#### What you should do:
Reproduce the material below verbatim, beginning at the line that contains "1574x773 pixels. At" and ending with the last line of the material.

#### Data for this exercise:
--------------------------------

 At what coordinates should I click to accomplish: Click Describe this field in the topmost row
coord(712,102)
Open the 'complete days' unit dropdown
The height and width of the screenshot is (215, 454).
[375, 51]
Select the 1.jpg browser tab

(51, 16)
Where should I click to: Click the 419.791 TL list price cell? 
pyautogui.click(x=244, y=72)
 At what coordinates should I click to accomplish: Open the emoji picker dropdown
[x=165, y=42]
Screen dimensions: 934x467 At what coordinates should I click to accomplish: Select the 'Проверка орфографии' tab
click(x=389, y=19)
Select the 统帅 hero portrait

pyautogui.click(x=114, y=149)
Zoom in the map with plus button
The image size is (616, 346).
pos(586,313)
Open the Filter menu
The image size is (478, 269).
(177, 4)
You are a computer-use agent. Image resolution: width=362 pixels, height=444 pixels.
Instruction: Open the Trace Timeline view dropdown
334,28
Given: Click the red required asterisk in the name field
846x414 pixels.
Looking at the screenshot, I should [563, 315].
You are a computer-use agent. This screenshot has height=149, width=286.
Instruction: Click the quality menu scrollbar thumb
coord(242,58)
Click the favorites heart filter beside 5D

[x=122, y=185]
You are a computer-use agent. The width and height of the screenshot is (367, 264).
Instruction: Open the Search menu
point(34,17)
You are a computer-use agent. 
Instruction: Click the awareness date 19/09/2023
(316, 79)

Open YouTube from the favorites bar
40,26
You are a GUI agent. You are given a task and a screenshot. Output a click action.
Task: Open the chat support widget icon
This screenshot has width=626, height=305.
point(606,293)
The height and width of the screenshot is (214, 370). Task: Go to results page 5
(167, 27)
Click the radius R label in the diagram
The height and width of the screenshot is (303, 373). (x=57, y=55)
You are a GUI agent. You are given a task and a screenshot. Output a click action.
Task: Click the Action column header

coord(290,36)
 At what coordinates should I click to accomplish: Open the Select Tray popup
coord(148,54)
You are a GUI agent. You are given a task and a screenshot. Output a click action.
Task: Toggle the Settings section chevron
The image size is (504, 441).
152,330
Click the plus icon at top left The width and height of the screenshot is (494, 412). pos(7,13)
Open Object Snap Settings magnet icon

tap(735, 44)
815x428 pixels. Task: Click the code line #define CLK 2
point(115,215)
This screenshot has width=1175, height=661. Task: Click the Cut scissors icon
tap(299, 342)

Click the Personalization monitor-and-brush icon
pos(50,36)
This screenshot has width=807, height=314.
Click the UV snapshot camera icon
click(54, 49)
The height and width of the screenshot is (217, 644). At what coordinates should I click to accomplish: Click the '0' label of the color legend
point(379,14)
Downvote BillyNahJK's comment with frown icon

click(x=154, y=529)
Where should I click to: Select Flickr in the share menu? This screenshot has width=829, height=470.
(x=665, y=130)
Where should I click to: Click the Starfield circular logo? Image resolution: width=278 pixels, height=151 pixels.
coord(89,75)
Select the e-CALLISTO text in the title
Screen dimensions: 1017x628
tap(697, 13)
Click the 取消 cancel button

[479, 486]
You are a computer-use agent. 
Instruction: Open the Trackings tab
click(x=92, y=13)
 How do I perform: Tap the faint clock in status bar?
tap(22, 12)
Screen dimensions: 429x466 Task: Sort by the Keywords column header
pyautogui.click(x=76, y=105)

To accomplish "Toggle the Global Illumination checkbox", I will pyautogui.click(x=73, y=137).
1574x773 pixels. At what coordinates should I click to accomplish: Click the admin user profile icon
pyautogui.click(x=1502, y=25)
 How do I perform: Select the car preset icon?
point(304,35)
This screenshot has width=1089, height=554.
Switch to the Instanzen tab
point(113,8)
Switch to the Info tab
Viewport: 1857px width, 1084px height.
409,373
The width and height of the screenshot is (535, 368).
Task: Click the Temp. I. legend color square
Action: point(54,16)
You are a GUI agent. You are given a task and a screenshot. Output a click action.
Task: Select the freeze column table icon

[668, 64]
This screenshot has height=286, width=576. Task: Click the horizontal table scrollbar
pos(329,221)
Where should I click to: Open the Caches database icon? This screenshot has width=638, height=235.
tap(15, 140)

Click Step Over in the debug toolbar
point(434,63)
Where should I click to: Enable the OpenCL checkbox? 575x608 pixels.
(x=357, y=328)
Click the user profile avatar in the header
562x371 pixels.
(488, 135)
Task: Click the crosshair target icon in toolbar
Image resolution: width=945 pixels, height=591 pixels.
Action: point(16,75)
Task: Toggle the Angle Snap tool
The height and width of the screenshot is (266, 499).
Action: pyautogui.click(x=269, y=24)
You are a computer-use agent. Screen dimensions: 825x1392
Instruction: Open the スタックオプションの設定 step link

--------------------------------

#### Task response:
1574x773 pixels. At what coordinates should I click to accomplish: Click the admin user profile icon
pyautogui.click(x=1502, y=25)
 How do I perform: Select the car preset icon?
point(304,35)
This screenshot has width=1089, height=554.
Switch to the Instanzen tab
point(113,8)
Switch to the Info tab
Viewport: 1857px width, 1084px height.
409,373
The width and height of the screenshot is (535, 368).
Task: Click the Temp. I. legend color square
Action: point(54,16)
You are a GUI agent. You are given a task and a screenshot. Output a click action.
Task: Select the freeze column table icon

[668, 64]
This screenshot has height=286, width=576. Task: Click the horizontal table scrollbar
pos(329,221)
Where should I click to: Open the Caches database icon? This screenshot has width=638, height=235.
tap(15, 140)

Click Step Over in the debug toolbar
point(434,63)
Where should I click to: Enable the OpenCL checkbox? 575x608 pixels.
(x=357, y=328)
Click the user profile avatar in the header
562x371 pixels.
(488, 135)
Task: Click the crosshair target icon in toolbar
Image resolution: width=945 pixels, height=591 pixels.
Action: point(16,75)
Task: Toggle the Angle Snap tool
The height and width of the screenshot is (266, 499).
Action: pyautogui.click(x=269, y=24)
You are a computer-use agent. Screen dimensions: 825x1392
Instruction: Open the スタックオプションの設定 step link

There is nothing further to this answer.